» **Texte fourni**:
Marcuse relie marxisme et psychanalyse pour exprimer une critique radicale de la société industrielle et de son idéologie qui prétend défendre le bonheur et la liberté. Eros et civilisation propose une critique du travail mais aussi des loisirs qui prétendent apporter la distraction et la détente. Cette désublimation répressive fournit « un soulagement des corps qui échappe temporairement aux dépravations du labeur », analyse Marcuse.

Freud évoque une répression des pulsions depuis la prime enfance. La famille impose un principe de réalité avec sévérité. Le comportement de l’adulte semble reproduire cette expérience infantile. La personnalité névrotique intériorise la culpabilité et le besoin inconscient de punition. Cet ordre patriarcal est remplacé par les tabous et les prescriptions morales. La culpabilité vise à limiter la satisfaction des individus.La répression de l’Eros et du plaisir débouche vers des pulsions destructrices. La pulsion de mort l’emporte sur la pulsion de vie. La civilisation marchande comporte une forte tendance à l’auto-destruction.

Dans son livre Malaise dans la civilisation, Freud constate que l’activité professionnelle n’apporte de la satisfaction que si elle a été librement choisie. Marcuse rejoint Karl Marx lorsqu’il décrit le travail comme aliéné, pénible et douloureux. Pour l’immense majorité de la population, le travail ne parvient pas à satisfaire les besoins et les inclinations individuelles. Cette activité reste imposée. Marcuse critique également la rationalité technologique qui pousse au rendement productif. Mais ce développement de l’aliénation enlève au travail sa dimension libidinale et permet les conditions de son abolition.

 

Les institutions permettent le dressage, la discipline et la répression autoritaire. Ce qui permet de renforcer et de stabiliser la domination. Marcuse s’appuie sur Freud qui considère que la répression des instincts fonde le principe de réalité dans la civilisation. Cependant, contrairement à Freud, Marcuse ne cherche pas à justifier cette domination mais propose au contraire un discours de libération. Il défend une culture non répressive qui concilie le principe de réalité et le principe de plaisir. Mais seules des résistances collectives peuvent permettre l’émergence de cette société nouvelle.

Néanmoins, dans L’Homme unidimentionnel, Marcuse estime que la classe ouvrière est devenue trop intégrée à la civilisation marchande et à la société de consommation. En revanche, cette révolte peut venir des marginaux, des chômeurs, des exclus, des discriminés et de diverses couches sociales fragmentées. Dans Vers la libération, Marcuse plaide pour une contestation permanente afin de renouveler les besoins et les satisfactions humaines contre les règles du jeu répressif. Marcuse s’appuie sur la contestation anti-autoritaire des étudiants, sur les luttes des femmes et sur le mouvement écologiste. Ces nouvelles formes de contestation expriment une révolte contre l’aliénation et le système dominant.

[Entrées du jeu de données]

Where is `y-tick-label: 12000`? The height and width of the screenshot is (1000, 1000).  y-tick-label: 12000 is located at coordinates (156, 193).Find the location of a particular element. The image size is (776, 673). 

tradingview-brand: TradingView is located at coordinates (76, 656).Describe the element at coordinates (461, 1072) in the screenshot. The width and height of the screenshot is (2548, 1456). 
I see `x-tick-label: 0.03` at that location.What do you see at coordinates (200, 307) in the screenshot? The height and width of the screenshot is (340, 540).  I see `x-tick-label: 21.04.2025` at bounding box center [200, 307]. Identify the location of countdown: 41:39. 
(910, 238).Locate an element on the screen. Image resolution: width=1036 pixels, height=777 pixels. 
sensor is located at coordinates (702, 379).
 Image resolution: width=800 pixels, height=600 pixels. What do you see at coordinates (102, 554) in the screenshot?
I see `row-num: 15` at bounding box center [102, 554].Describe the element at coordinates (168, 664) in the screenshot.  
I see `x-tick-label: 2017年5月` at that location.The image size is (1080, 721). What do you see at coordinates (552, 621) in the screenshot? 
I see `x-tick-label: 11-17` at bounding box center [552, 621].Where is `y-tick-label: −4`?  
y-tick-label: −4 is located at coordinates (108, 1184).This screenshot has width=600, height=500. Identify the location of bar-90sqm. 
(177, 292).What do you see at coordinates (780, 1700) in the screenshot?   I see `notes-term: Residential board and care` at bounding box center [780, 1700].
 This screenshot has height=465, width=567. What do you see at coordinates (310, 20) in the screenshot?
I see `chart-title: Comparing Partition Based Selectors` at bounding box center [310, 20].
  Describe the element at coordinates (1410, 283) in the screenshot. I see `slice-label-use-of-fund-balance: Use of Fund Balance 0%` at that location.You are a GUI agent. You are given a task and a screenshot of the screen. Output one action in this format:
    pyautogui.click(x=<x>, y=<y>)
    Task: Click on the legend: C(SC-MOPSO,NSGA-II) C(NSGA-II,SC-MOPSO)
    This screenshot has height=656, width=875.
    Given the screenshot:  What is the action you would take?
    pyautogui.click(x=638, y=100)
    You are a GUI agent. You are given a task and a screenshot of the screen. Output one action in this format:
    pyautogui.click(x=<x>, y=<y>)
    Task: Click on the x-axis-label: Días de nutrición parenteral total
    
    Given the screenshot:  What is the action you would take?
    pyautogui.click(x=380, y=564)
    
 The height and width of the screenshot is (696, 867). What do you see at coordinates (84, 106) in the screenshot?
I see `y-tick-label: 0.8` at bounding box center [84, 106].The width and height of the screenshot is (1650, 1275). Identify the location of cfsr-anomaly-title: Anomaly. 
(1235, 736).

» **Consigne**:
Relevez tous les titres de livres mentionnés dans le texte sur Marcuse. Appuyez-vous uniquement sur le texte.

» **Réponse**:
- Eros et civilisation
- Malaise dans la civilisation
- L'Homme unidimentionnel
- Vers la libération